• Durant plusieurs jours à Lampedusa, des centaines de migrant-e-s ont manifesté de manière pacifique dans les rues de l’île. Ils refusent la procédure d’identification qui repose sur la prise d’empreintes digitales, une procédure qui les contraindrait à rester en Italie alors qu’ils souhaitent demander l’asile dans un autre pays.
      Selon le règlement européen Dublin II 1, les personnes qui sollicitent le statut de réfugié doivent déposer leur demande d’asile dans le premier pays dans lequel ils ont été identifiés. Informé-e-s par leurs proches des mauvaises conditions d’accueil en Italie et de la situation économique du pays, les migrant-e-s demandent à être libres de choisir leur pays de destination ; ils citent en particulier la Norvège, la Suède et l’Angleterre. Les perspectives de trouver un emploi et d’accéder au système éducatif sont en effet limitées en Italie.
      Provenant de l’Afrique Subsaharienne, principalement de l’Érythrée, ces femmes et ces hommes ont traversé le Soudan, vécu la tragédie de la traversée du désert avant d’arriver en Libye, pays connu pour le racisme à l’égard des migrant-e-s et l’absence de respect des droits humains, comme dénoncé dans un rapport de mission par la FIDH, Migreurop et JSFM1. Ils n’ont ensuite eu d’autres choix que de prendre la mer dans des conditions périlleuses pour rejoindre l’Europe afin d’être reconnus comme réfugiés et espérer ainsi accéder à leurs droits, vivre en sécurité et dignement. Les capacités d’accueil des centres italiens sont actuellement saturées. Samedi 20 juillet, 950 personnes étaient enfermées dans le Centre de Premier Secours et d’Accueil de Lampedusa, où la capacité officielle serait d’environ 300 places. En l’absence de dispositions claires en matière de durée de détention à l’intérieur du centre d’accueil, le maintien est décidé de façon totalement arbitraire. Une partie des migrant-e-s sont présent-e-s à Lampedusa depuis plus de deux semaines dans l’attente d’un transfert vers la terre ferme.
=======
CONSIGNES —
1. Relevez tous les pays nommés dans l'extrait sur Lampedusa.
2. Recopiez tout le passage de l'extrait sur Lampedusa, depuis "Selon le règlement" jusqu'à "limitées en Italie.".
Les items qui suivent forment un matériau à part, sans lien avec l'extrait.

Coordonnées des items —
=======
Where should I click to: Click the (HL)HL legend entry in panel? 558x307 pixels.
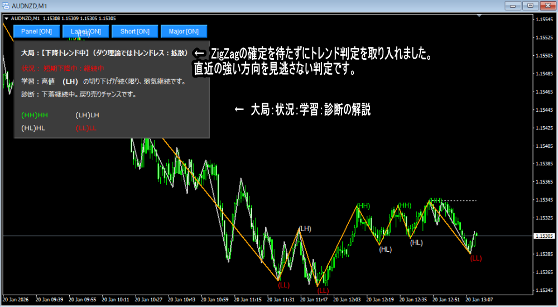33,128

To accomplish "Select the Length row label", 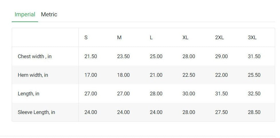I will (28, 94).
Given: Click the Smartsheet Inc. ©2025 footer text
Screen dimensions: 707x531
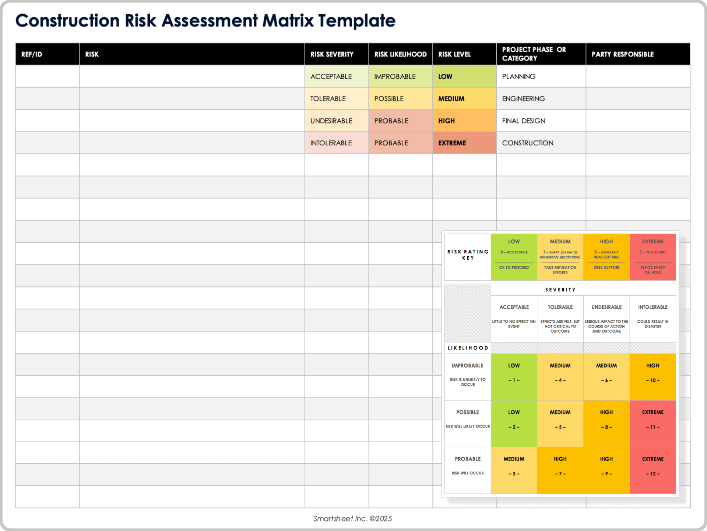Looking at the screenshot, I should tap(352, 518).
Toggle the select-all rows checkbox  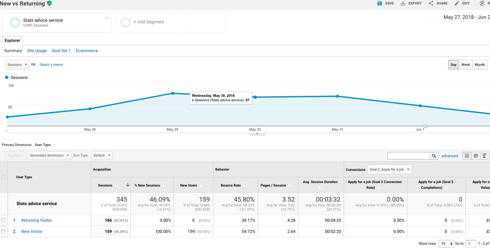3,177

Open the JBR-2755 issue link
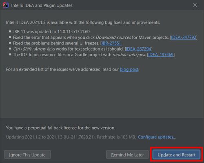pyautogui.click(x=111, y=43)
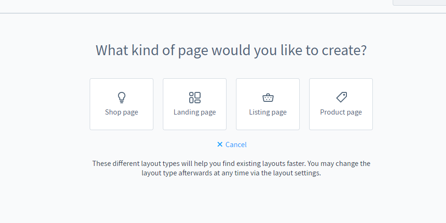Click the tag icon for Product page
Image resolution: width=446 pixels, height=223 pixels.
point(341,97)
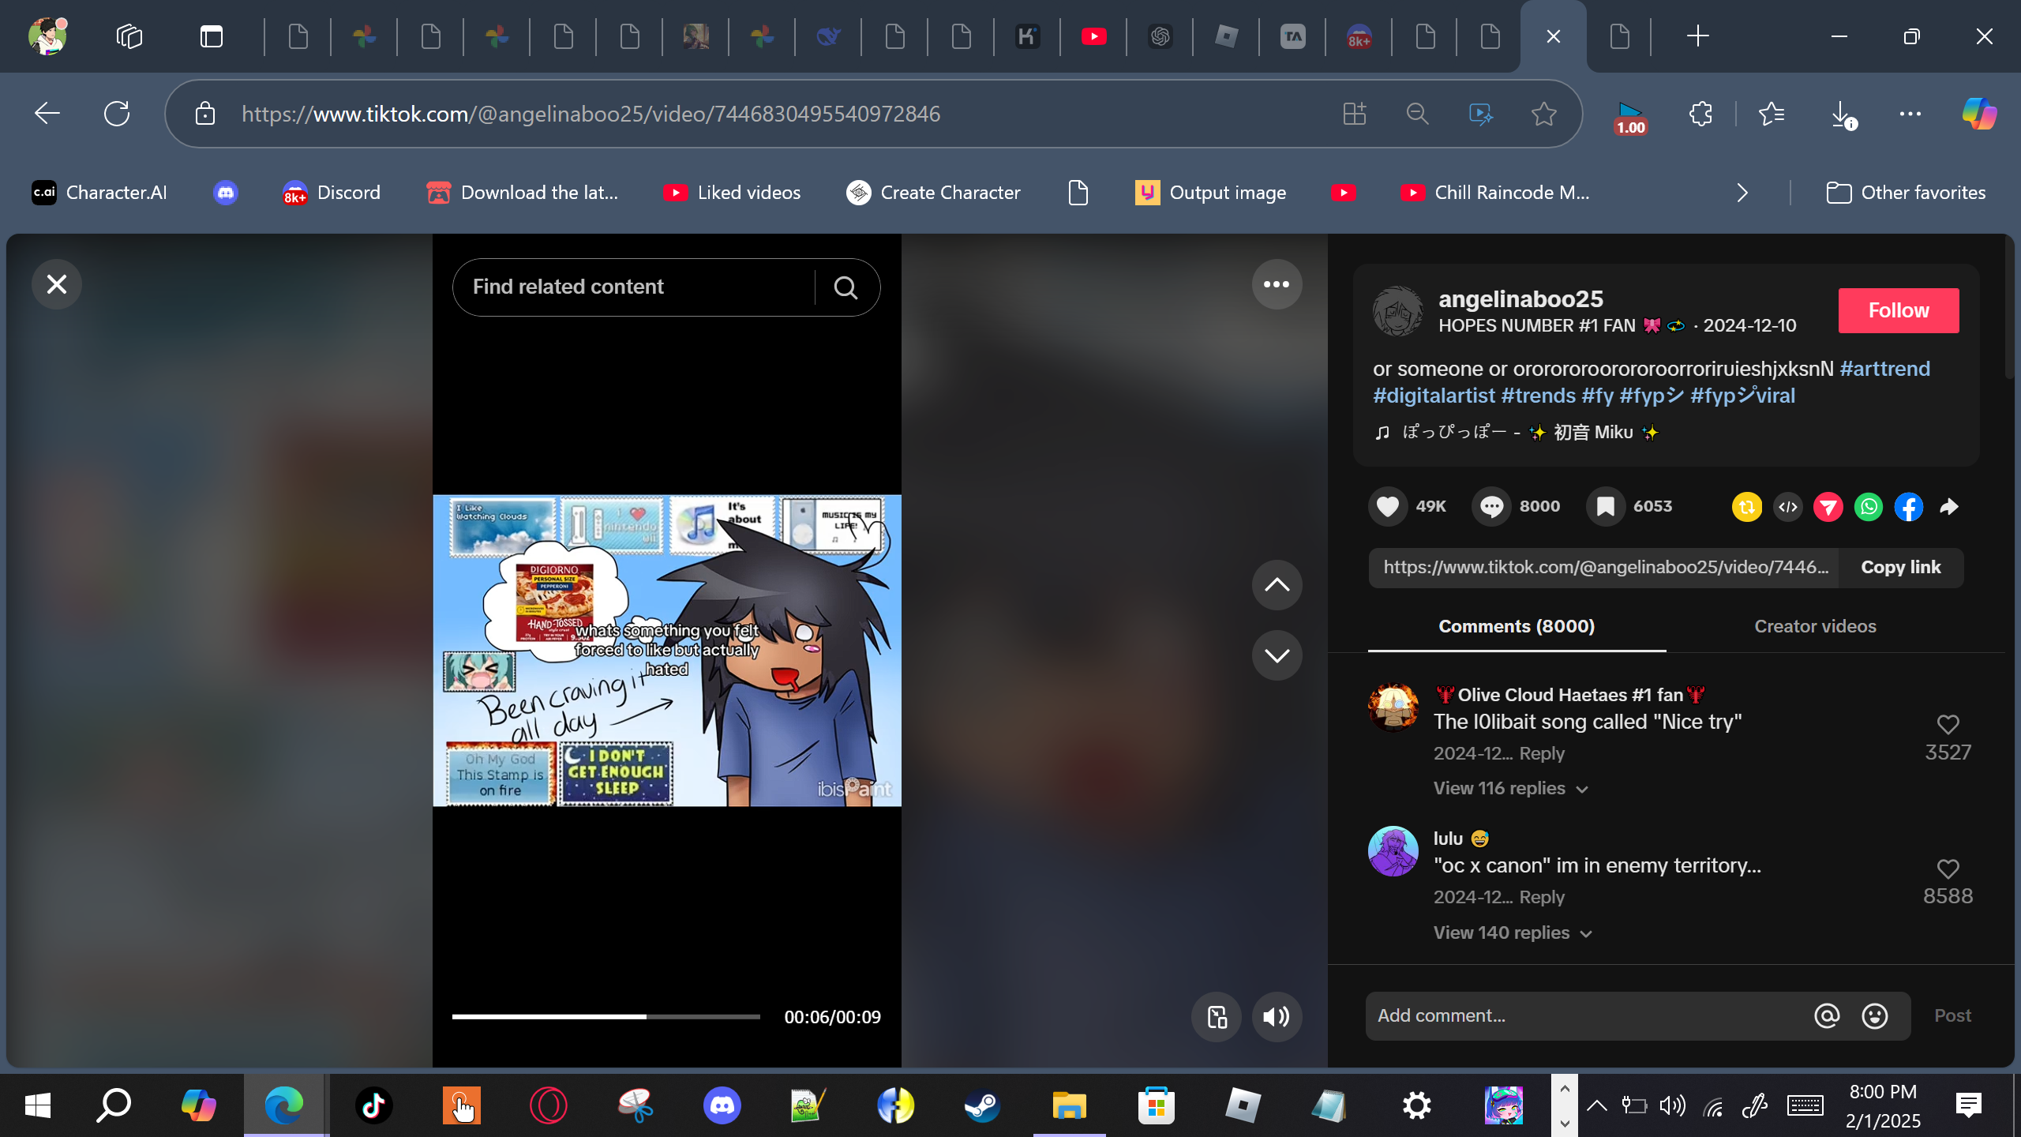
=======
RÉPONSES —
1. Italie, Norvège, Suède, Angleterre, Érythrée, Soudan, Libye

2.
Selon le règlement européen Dublin II 1, les personnes qui sollicitent le statut de réfugié doivent déposer leur demande d’asile dans le premier pays dans lequel ils ont été identifiés. Informé-e-s par leurs proches des mauvaises conditions d’accueil en Italie et de la situation économique du pays, les migrant-e-s demandent à être libres de choisir leur pays de destination ; ils citent en particulier la Norvège, la Suède et l’Angleterre. Les perspectives de trouver un emploi et d’accéder au système éducatif sont en effet limitées en Italie.